Pedro Kupfer em Conheça, Literatura
  ·   1 minutos de leitura

8 respostas para “Yoga: Passado, Presente e Futuro”

  1. Thais,

    Você está de parabéns com a precisão de seu texto. Tenho praticado yoga há quase quatro anos, mas nessa caminhada ainda não encontrei um verdadeiro facilitador que proporcione o que você muito bem colocou no texto ” não basta a performance do que se faz, mas sim como se faz e para o que se faz”

    Namastê !

  2. belo texto, pena que a grande maioria das pessoas ainda não conheçam os ensinamentos do vedanta, que tanto nos ajudam nessa trilha do autoconhecimento. Mas, tudo a seu tempo e cada um também no seu tempo de maturação. Oxalá um dia todos se tornem conscientes e livres!
    namaste.

  3. Ótimo texto!
    Obrigado! Engraçado como são as coisas, sempre li muito os textos aqui neste site, mas tinha um tempo que não vinha aqui.
    Hoje entrei para me inspirar, pois vou começar a dar aulas de Yoga amanhã, e este texto foi perfeito, para lembrar do verdadeiro propósito do Yoga.
    Não que eu tenha me esquecido, mas para confirmar o que também sinto e acredito.
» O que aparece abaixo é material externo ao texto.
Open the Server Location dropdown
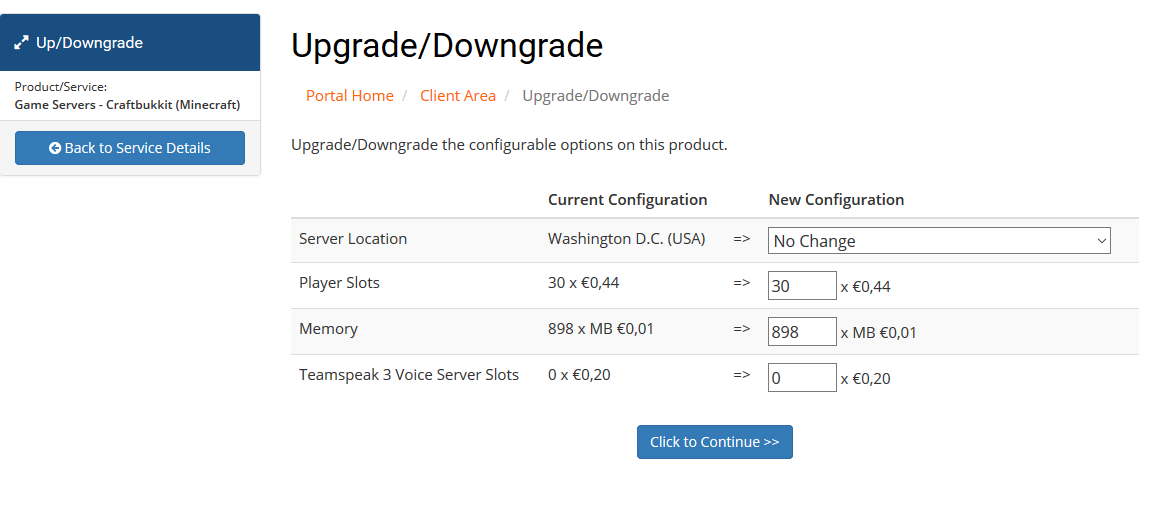This screenshot has width=1149, height=513. pos(939,240)
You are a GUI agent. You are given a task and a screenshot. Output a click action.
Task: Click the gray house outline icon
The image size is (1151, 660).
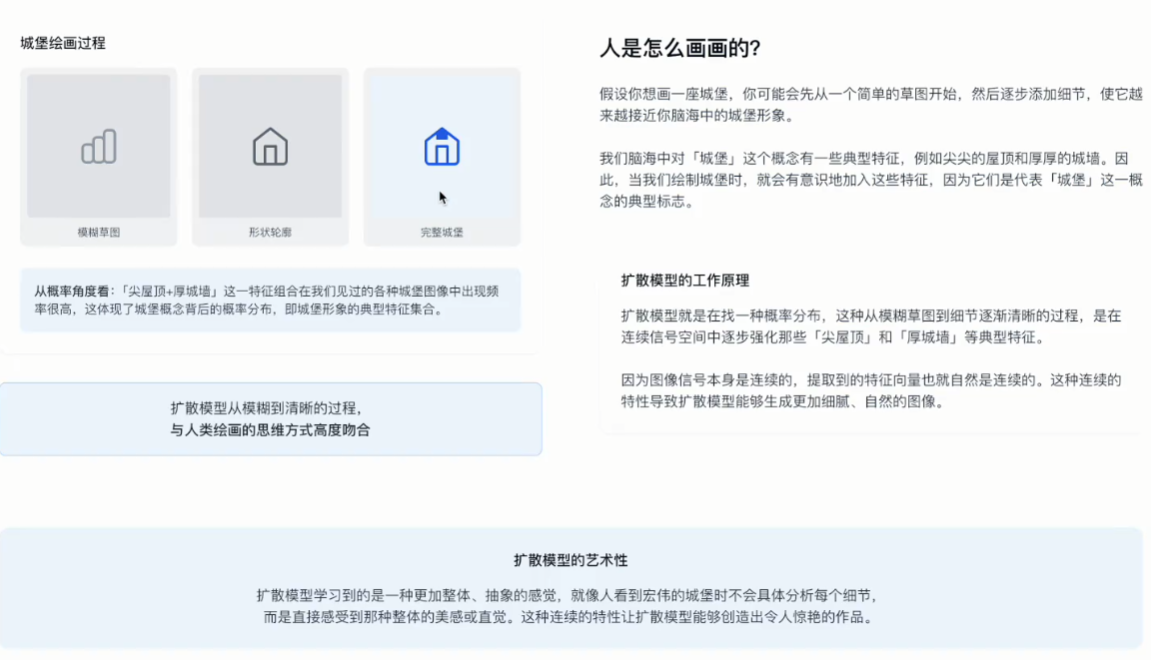click(x=270, y=147)
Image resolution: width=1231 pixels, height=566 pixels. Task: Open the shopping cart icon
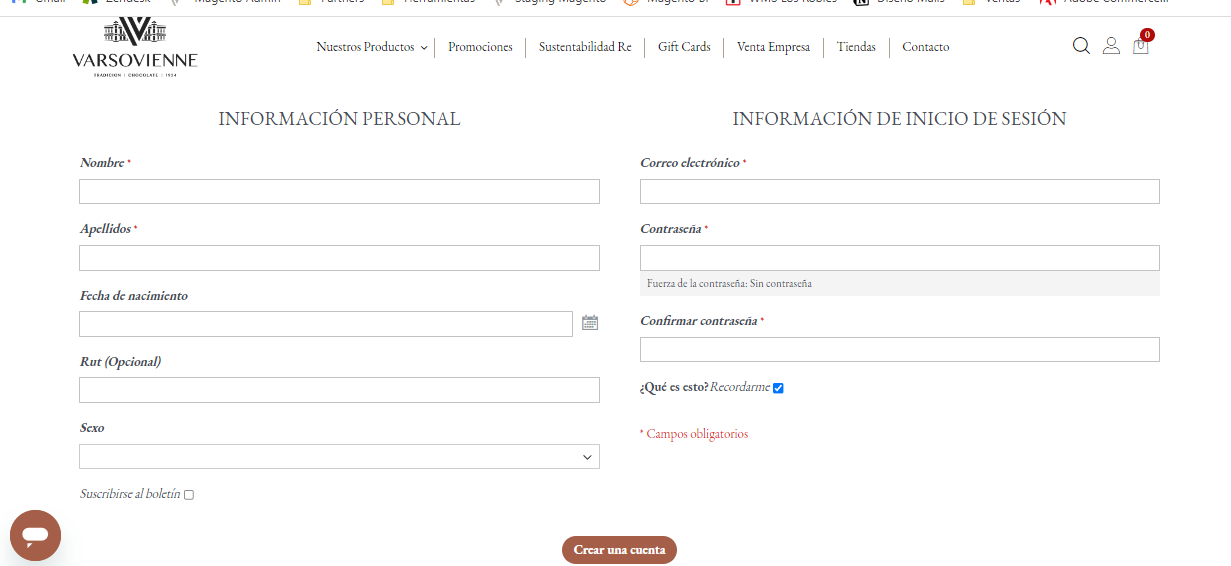pyautogui.click(x=1140, y=46)
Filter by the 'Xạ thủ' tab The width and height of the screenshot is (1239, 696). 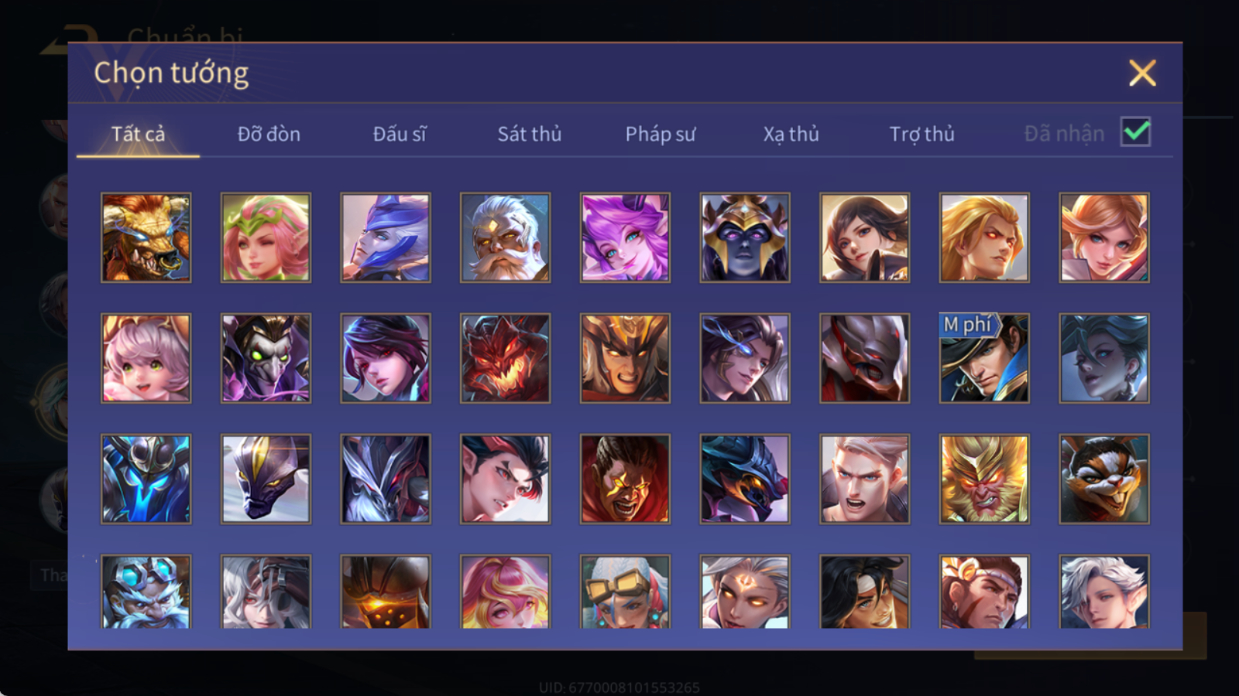coord(791,134)
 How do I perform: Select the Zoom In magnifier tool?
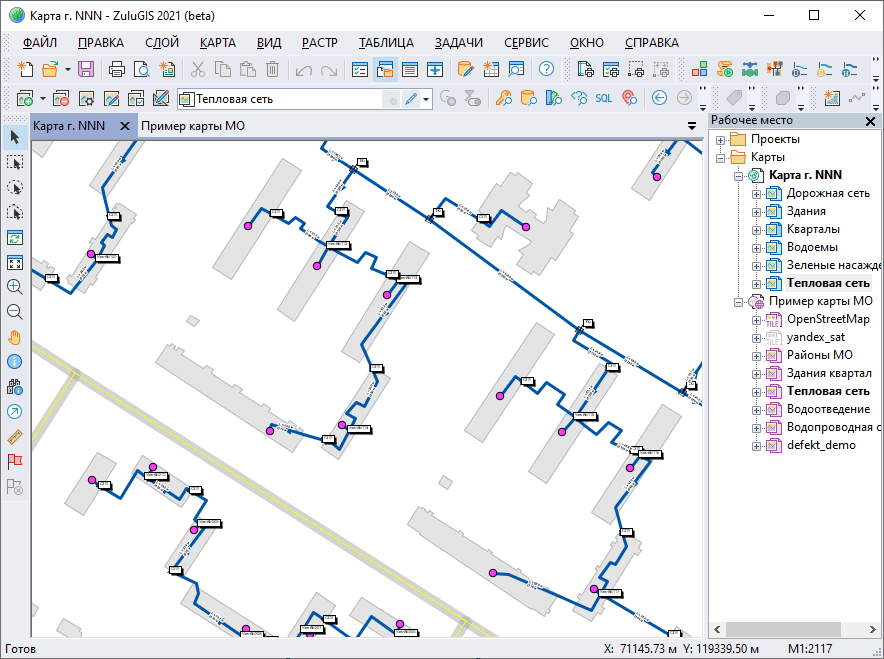pos(15,286)

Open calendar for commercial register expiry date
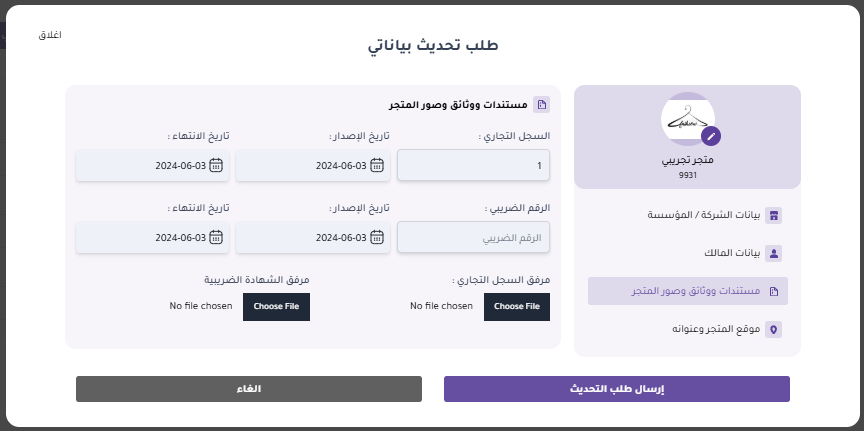[x=215, y=166]
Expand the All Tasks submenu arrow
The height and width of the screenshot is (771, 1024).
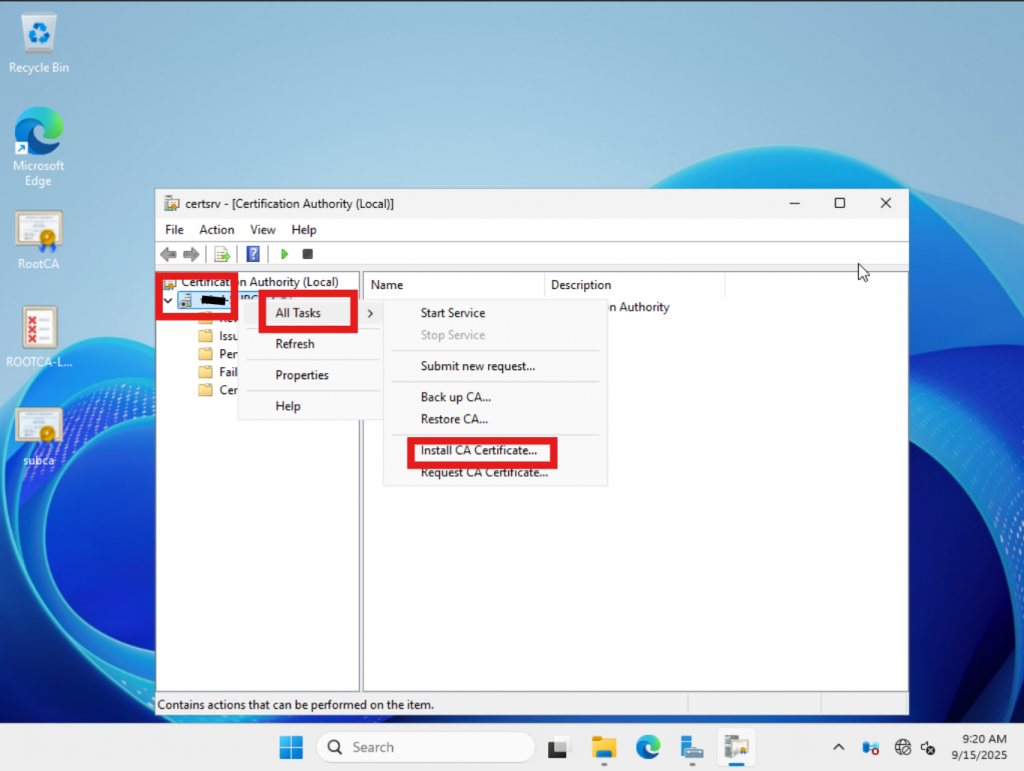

O Yoga é muito especial na minha vida e quero compartilhar esta pratica com os outros.
    Pode deixar que não vou esquecer do que realmente importa.
    Namastê.

  4. É reconfortante saber que existem muitas pessoas transmitindo e perpetuando esta visão da finalidade imensa a qual se destina a prática do yoga,obrigado.